My eyes snap open and I see that I've pulled the phone to the threshold of the kitchen, and that, tethered by the cord, I'm leaning at an acute angle toward the pantry. I need sweetness, I need to chew. But all of a sudden I weigh minus-zero and I'm looking down at myself from the ceiling: a fat, sweating woman straining for relief, stretching her phone cord to the snapping point. Look who I am! What if Anneka could see this? Or worse, He-She-or-It, the name I've often secretly applied to the Trinity. Is He-She-or-It watching me? Don't be ridiculous. It's not as if you get a mark on some eternal record for something as trivial as—Yes, you do: every single thing you do is your mark on your world, your mark on your short time. You are, in fact, your living mark. Was it a voice, or my own thoughts? As I ask the question, I'm returned to the threshold, to gravity; and the truth of those words fill me from the top of my head to my swollen feet. My whole life is the mark I make. It's awful, and it's magnificent.

There's nothing to say, but my throat unties itself, my spine stands me up straight and, as if I'm a ventriloquist's dummy, my mouth says, "I'm an event." I don't even know what it means, but Anneka seems to.

"Exactly." She's chuckling like a hen. "But you will never be lonely again. We have a lot of catching up to do, my dearest one."

"Gah," I say, pressing my forehead with the back of my arm.

"Now, I can trust you not to tell the others that I will return to church next Sunday, ya? I shall slip into the pew next to you, quiet as a mouse, and then together we make an entering place for the angels of light and transformation! Hallelujah! Hallelu..." She starts to cough, high-pitched, painful-sounding barks, so loud that I hold the receiver away from my ear and don't hear when the coughing turns into a dial tone.

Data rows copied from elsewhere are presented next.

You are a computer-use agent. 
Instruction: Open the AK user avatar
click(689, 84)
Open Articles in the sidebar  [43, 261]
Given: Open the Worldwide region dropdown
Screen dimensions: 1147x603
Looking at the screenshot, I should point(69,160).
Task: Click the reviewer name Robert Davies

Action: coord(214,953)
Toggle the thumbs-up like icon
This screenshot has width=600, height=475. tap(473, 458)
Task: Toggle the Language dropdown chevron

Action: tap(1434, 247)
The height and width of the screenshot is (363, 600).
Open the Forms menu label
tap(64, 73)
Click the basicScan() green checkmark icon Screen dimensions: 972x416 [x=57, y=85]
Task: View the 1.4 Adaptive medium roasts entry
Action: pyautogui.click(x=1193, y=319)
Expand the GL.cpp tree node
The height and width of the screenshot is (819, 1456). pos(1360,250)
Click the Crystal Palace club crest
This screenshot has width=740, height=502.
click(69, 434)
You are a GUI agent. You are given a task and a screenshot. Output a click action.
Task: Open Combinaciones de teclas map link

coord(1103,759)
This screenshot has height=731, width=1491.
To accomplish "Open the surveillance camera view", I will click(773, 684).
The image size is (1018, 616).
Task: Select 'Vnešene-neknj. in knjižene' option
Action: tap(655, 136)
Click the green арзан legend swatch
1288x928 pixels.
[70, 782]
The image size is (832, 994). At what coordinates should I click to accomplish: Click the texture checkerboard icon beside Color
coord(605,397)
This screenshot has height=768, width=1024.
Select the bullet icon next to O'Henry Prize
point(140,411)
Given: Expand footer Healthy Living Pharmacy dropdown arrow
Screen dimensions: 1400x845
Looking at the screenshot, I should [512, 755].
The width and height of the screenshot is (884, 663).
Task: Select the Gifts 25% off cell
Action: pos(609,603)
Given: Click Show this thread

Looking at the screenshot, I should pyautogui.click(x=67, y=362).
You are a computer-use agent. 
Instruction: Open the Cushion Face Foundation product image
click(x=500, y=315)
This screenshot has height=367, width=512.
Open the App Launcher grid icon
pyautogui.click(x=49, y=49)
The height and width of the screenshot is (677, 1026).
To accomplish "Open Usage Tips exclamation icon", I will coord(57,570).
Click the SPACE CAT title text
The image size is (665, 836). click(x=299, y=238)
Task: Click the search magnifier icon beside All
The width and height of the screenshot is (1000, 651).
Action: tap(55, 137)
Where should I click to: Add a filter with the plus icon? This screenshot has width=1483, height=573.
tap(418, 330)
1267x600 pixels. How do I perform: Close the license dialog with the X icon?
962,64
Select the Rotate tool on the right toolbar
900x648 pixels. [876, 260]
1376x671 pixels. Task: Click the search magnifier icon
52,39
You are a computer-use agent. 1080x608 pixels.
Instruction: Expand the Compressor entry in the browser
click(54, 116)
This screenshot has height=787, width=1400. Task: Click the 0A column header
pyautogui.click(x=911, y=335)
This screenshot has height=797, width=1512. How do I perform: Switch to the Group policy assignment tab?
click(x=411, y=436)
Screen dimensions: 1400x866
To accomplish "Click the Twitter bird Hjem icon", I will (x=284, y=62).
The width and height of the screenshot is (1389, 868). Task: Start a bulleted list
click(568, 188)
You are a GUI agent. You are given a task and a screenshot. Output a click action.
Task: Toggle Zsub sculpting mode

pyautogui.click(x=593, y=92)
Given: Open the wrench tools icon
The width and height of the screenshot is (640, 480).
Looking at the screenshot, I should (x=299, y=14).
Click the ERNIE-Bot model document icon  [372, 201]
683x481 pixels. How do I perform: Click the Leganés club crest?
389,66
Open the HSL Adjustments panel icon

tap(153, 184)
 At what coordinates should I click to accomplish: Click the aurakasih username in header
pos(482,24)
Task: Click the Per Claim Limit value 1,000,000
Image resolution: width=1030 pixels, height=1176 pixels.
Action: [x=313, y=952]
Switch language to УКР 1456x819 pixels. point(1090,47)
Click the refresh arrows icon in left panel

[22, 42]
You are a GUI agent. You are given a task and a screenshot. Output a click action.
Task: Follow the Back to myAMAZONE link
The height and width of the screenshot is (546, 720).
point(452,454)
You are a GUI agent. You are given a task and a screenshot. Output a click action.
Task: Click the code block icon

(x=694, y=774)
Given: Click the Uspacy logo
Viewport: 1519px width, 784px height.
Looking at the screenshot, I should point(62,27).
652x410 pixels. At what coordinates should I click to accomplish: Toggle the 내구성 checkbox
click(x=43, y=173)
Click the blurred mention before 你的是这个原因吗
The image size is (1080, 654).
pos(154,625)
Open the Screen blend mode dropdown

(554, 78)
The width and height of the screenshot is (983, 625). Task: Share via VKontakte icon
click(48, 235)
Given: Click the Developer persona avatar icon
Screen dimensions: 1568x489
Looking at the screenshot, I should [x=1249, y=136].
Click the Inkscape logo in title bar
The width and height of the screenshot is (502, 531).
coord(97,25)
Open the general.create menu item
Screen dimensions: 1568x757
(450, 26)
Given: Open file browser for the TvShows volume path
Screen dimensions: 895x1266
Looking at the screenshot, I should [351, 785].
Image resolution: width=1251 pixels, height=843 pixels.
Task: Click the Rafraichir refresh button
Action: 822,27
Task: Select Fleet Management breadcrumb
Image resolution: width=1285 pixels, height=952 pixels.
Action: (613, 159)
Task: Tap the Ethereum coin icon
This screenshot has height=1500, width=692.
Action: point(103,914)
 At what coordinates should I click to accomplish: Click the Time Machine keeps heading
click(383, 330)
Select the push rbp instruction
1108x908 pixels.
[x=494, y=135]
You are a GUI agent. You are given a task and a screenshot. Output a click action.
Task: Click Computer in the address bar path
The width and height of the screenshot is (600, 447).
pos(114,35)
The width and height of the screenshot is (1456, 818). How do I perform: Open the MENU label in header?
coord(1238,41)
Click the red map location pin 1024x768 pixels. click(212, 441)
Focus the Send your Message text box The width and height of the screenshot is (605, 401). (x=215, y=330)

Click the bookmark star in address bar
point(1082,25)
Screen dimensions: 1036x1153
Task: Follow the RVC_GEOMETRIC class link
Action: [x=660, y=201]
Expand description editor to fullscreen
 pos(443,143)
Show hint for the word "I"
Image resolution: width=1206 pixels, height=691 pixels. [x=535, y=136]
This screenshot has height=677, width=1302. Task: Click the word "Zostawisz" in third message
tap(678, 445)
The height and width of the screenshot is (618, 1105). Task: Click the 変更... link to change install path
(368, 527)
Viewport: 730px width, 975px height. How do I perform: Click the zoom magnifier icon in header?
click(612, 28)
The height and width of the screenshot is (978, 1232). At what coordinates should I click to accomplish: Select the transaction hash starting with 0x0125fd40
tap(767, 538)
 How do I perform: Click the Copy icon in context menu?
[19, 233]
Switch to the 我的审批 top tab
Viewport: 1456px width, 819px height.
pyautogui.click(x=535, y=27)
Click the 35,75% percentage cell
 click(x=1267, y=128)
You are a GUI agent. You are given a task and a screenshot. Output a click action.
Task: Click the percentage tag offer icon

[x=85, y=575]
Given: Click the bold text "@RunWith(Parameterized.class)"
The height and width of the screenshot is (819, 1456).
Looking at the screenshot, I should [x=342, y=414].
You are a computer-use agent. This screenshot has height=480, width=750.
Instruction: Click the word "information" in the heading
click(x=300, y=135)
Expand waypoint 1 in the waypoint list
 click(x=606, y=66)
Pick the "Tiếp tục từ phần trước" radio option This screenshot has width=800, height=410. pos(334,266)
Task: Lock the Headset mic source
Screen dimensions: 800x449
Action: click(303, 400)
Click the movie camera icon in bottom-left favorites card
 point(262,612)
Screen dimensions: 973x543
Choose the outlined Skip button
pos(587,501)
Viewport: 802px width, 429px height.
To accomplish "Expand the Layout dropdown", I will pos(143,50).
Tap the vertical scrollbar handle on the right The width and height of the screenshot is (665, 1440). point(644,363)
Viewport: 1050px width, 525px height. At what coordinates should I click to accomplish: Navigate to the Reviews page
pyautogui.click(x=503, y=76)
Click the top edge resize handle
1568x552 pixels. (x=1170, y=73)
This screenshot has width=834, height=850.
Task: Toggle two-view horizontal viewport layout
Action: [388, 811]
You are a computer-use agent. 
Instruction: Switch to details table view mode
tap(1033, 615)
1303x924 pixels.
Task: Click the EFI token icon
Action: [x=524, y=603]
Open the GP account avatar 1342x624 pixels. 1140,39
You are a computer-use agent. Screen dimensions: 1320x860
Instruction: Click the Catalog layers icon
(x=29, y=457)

Shaking, I hang up and regard the tangled cord, this skinny, spiraling little black tunnel that shoots, like a lasering whirlwind, terrible annunciations straight into the ear. Today a cord, tomorrow an angel? Then I think: to hell with it, all of it, I need a nap. I smash the phone down onto the dining room table and return to the pantry, where I snag the last scrap of candy, place it on my tongue, stalk back to the living room and fall into the couch, limp as old lettuce.

I dream that it's night, and I am dogpaddling in a small, privately owned ocean, a land-locked salmon farm in the Midwest. I become aware of an approaching murkiness below me, a dreadful, shapeless thing, a tugging. I try to fill my lungs with air to stay afloat, but the water sucks me steadily downward, toward a giant squid spewing poison ink, reaching for me, flashing red. I begin to drown. I flail my arms and legs, but they give out, so I squeeze my palms together as hard as I can and all at once I'm pulled toward the surface like a caught fish, and when I reach the air, there's the full moon, spinning on its edge so fast that stars show, fuzzily, behind it. It's the whirling of the moon that has reeled me upward.

Who saved me? I ask, voicelessly. Was it the Virgin Mary?

"No," whispers the smiley-face at the top of Joey's paper. "But she fixed the mechanism." I'm so surprised that I collapse into waves of something like laughter, and I'm rolling and diving in it when my own screeching voice awakens me. My eyes and cheeks are soaked with tears. Half an hour has passed.

On my tongue, like the lone survivor on a small island, sits a single peanut. I place it in my palm, turn it with my finger, amazed that it didn't choke me. In the goofy fog of my post-dream state, I feel sorry for it. It doesn't seem right to crush it with my teeth, so I swallow it whole.